Top of Records shown

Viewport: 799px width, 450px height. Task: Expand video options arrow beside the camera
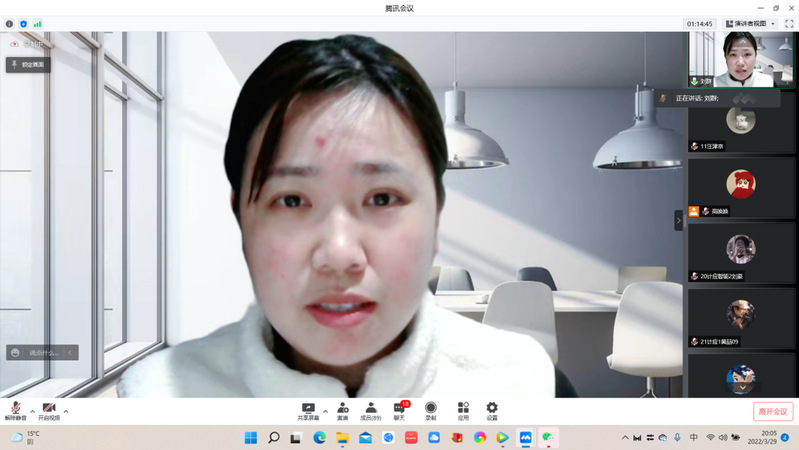66,411
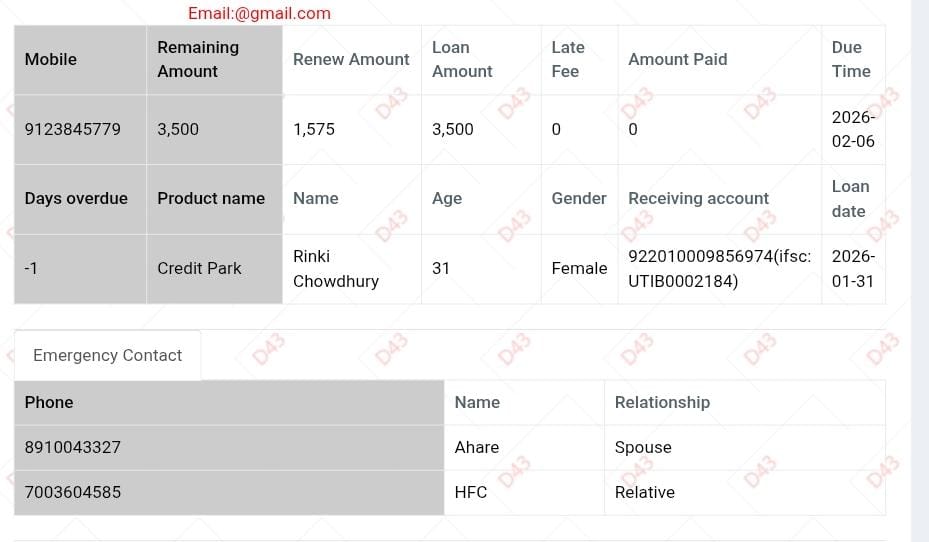The height and width of the screenshot is (542, 929).
Task: Click emergency phone number 8910043327
Action: coord(73,447)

Bottom of Records shown

▸ **What this task involves**
An exact copy of the listing is required; return it without any pictures.

▸ **Exercise response**
Viewport: 799px width, 450px height. Task: Expand video options arrow beside the camera
66,411
The height and width of the screenshot is (542, 929).
Task: Click emergency phone number 8910043327
Action: coord(73,447)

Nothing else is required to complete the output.